■ **Work to complete**
Write out the records again, exactly, leaving none out.

──────── Data under study

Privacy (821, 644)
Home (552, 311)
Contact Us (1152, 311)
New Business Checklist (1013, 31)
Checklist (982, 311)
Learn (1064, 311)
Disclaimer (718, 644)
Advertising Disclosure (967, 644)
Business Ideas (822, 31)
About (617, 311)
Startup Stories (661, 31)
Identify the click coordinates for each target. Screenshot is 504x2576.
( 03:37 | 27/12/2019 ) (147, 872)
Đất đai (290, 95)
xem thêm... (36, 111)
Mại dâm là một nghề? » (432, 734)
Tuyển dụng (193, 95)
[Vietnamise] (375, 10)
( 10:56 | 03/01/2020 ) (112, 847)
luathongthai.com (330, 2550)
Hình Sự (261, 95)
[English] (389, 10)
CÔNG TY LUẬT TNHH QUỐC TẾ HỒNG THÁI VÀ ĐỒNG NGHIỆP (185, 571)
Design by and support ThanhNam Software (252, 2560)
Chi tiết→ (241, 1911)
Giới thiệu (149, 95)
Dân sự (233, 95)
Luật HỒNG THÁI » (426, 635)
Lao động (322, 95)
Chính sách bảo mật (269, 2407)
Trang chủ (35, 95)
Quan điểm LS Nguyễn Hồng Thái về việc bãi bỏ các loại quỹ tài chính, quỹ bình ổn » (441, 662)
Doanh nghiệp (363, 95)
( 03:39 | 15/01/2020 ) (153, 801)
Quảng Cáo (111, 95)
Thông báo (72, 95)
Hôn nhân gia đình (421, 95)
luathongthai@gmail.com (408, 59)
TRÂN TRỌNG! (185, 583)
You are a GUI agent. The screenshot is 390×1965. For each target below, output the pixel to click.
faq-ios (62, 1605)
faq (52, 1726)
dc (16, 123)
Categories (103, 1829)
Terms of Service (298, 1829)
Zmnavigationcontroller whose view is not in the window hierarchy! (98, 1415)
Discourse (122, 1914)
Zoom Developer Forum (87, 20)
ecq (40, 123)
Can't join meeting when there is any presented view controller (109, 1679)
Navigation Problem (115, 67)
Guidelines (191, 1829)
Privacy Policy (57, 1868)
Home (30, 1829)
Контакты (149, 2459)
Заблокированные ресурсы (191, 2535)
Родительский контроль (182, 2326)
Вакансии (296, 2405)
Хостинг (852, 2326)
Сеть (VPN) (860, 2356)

────────────────

■ **Your solution**
Privacy (821, 644)
Home (552, 311)
Contact Us (1152, 311)
New Business Checklist (1013, 31)
Checklist (982, 311)
Learn (1064, 311)
Disclaimer (718, 644)
Advertising Disclosure (967, 644)
Business Ideas (822, 31)
About (617, 311)
Startup Stories (661, 31)
Identify the click coordinates for each target. Screenshot is 504x2576.
( 03:37 | 27/12/2019 ) (147, 872)
Đất đai (290, 95)
xem thêm... (36, 111)
Mại dâm là một nghề? » (432, 734)
Tuyển dụng (193, 95)
[Vietnamise] (375, 10)
( 10:56 | 03/01/2020 ) (112, 847)
luathongthai.com (330, 2550)
Hình Sự (261, 95)
[English] (389, 10)
CÔNG TY LUẬT TNHH QUỐC TẾ HỒNG THÁI VÀ ĐỒNG NGHIỆP (185, 571)
Design by and support ThanhNam Software (252, 2560)
Chi tiết→ (241, 1911)
Giới thiệu (149, 95)
Dân sự (233, 95)
Luật HỒNG THÁI » (426, 635)
Lao động (322, 95)
Chính sách bảo mật (269, 2407)
Trang chủ (35, 95)
Quan điểm LS Nguyễn Hồng Thái về việc bãi bỏ các loại quỹ tài chính, quỹ bình ổn » (441, 662)
Doanh nghiệp (363, 95)
( 03:39 | 15/01/2020 ) (153, 801)
Quảng Cáo (111, 95)
Thông báo (72, 95)
Hôn nhân gia đình (421, 95)
luathongthai@gmail.com (408, 59)
TRÂN TRỌNG! (185, 583)
You are a GUI agent. The screenshot is 390×1965. For each target below, output the pixel to click.
faq-ios (62, 1605)
faq (52, 1726)
dc (16, 123)
Categories (103, 1829)
Terms of Service (298, 1829)
Zmnavigationcontroller whose view is not in the window hierarchy! (98, 1415)
Discourse (122, 1914)
Zoom Developer Forum (87, 20)
ecq (40, 123)
Can't join meeting when there is any presented view controller (109, 1679)
Navigation Problem (115, 67)
Guidelines (191, 1829)
Privacy Policy (57, 1868)
Home (30, 1829)
Контакты (149, 2459)
Заблокированные ресурсы (191, 2535)
Родительский контроль (182, 2326)
Вакансии (296, 2405)
Хостинг (852, 2326)
Сеть (VPN) (860, 2356)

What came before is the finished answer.